Он прикоснулся к Сереге, и того поразило, что руки шофера, такие здоровые на вид, оказались вялыми, бессильными и холодными, как две рыбины.
И вдруг шофер, и самосвал, и лежащий нездешний человек куда-то делись, куда-то пропали, потому что Серега увидел Аленку.
Она бежала быстро-быстро и как-то боком, а одета была в старенькое застиранное платье, которое ей было уже мало, но Сереге оно нравилось больше других. Она надевала его, прибирая комнату, полы в нем мыла, окна.
Быстро мелькали гладкие коленки.
Лицо у Аленки было совсем белое, и закушена губа.
— Федя! — звонко позвала Аленка и остановилась, прижав к груди кулаки. Толпа затихла и раздалась.
Аленка стремительно и молча прошла в круг, присела на миг и вдруг вскочила, заметалась, как слепая, натыкаясь на людей.

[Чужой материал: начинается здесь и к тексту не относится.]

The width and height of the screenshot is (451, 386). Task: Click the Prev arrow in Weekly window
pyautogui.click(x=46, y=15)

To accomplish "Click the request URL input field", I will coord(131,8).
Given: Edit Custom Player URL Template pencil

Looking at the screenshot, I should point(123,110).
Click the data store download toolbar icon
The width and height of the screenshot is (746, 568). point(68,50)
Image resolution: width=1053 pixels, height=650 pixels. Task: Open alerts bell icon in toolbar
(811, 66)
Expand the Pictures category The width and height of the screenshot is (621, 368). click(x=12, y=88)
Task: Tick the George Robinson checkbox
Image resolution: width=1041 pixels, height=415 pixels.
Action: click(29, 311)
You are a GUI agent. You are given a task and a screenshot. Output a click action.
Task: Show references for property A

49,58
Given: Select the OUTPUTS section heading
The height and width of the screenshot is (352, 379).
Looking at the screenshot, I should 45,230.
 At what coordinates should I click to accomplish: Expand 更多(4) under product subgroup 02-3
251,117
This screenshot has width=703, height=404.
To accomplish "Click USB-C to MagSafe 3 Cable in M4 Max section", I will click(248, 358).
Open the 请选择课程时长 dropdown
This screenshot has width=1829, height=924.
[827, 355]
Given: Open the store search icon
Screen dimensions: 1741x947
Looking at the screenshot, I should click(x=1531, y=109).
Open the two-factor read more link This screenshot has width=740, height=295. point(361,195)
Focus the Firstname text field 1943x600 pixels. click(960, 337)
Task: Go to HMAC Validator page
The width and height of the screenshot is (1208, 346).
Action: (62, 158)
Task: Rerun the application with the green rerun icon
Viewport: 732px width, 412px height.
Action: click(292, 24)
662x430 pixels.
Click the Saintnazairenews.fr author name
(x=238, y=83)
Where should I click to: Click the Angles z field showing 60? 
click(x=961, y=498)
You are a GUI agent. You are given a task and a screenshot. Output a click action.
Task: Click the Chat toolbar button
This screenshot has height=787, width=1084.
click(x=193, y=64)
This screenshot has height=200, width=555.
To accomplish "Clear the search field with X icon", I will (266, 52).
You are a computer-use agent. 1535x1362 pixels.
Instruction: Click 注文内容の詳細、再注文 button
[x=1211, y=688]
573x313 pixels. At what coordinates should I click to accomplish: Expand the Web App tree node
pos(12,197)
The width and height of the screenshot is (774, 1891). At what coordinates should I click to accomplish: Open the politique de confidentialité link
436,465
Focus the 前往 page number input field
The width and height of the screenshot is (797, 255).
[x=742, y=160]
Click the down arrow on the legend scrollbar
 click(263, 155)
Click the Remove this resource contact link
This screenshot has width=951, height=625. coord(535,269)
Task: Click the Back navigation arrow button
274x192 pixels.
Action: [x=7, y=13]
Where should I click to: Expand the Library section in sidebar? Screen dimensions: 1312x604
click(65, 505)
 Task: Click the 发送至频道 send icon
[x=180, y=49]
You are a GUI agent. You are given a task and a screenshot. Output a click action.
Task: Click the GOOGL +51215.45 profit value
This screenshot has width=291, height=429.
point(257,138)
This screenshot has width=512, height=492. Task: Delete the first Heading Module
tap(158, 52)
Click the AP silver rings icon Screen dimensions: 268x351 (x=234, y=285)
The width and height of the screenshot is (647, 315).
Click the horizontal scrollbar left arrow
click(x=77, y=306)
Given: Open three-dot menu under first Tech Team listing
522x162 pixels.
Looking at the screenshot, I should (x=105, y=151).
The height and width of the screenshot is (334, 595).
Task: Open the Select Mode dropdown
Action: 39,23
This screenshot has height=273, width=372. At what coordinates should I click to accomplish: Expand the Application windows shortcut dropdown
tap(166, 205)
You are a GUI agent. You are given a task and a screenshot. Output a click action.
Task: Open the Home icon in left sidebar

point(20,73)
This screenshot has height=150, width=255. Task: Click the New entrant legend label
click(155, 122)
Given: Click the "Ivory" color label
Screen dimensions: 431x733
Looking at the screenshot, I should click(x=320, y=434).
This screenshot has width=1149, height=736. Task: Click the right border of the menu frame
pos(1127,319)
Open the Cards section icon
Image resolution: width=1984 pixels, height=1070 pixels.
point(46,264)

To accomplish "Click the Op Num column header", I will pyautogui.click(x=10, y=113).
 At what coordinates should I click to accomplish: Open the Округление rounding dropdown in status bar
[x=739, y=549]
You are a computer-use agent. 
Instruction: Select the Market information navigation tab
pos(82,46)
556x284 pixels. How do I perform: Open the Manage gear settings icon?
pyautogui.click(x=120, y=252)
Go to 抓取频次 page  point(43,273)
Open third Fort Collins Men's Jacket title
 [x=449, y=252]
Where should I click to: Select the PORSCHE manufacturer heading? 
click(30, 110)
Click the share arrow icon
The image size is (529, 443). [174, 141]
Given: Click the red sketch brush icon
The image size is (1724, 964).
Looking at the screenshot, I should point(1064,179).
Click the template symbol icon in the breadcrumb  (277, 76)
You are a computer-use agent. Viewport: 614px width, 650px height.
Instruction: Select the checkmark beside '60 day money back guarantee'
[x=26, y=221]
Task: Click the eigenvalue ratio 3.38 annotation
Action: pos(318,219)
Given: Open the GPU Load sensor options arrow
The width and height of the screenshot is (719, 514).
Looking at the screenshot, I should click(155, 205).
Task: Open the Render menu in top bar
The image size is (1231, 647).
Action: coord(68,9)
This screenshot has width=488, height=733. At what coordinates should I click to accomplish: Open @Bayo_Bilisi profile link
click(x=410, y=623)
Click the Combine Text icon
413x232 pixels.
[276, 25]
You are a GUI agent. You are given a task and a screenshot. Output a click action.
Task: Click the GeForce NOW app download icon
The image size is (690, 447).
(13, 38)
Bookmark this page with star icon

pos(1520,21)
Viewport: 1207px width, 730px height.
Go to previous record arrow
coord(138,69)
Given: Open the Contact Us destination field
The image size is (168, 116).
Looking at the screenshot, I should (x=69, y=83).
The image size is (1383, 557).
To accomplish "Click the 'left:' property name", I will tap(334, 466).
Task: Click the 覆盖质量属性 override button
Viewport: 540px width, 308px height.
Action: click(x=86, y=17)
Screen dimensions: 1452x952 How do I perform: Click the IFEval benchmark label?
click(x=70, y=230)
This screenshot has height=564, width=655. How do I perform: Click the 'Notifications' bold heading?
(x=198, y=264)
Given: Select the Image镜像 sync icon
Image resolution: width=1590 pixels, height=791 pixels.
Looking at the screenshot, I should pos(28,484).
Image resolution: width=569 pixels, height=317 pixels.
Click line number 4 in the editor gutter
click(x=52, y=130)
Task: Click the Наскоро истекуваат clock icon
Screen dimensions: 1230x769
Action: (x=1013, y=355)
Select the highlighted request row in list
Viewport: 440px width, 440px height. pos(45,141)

Потом она прорвалась сквозь толпу и побежала в степь.
А Серега все еще стоял неподвижно, медленно соображая, чувствуя себя как в душном, вязком сне.
Он побежал за ней.
Стегал по ногам бурьян. Пропотевшая брезентовая роба жестяно гремела.
Серега бежал быстро, как мог, тяжко впечатывая в глухую землю сапоги. Но Аленка была все впереди.
Сквозь едкий пот, заливавший глаза, Серега видел мелькающие икры, и нежные ямки под коленями, и узкую стремительную спину. И ему казалось, что Аленка летит, не касаясь земли.
Воздух уже стал прозрачный, а небо синее, будто промытое колодезной чистой водой, а то другое, выцветшее и пыльное небо осталось позади. И позади в мутном мареве скрылись люди, и беда, и бессмысленный страшный вопль.
И в целом свете остались только он да Аленка.
Серега чувствовал, что бежать больше не может. Казалось, что сердце распухло и заполнило всю грудь и теперь колотилось в горле. Но он все бежал и бежал. И от этого бега и жары в голове у него все перепуталось, будто взболталось, и он уже не понимал, зачем так, надрываясь, бежит по гладкой пустой степи.
Он знал только одно: надо спасти Аленку, догнать и спасти, укрыть жесткой робой, прижать покрепче и шептать ей, шептать какие-то неведомые, никогда раньше не говоренные слова. Тогда все будет хорошо.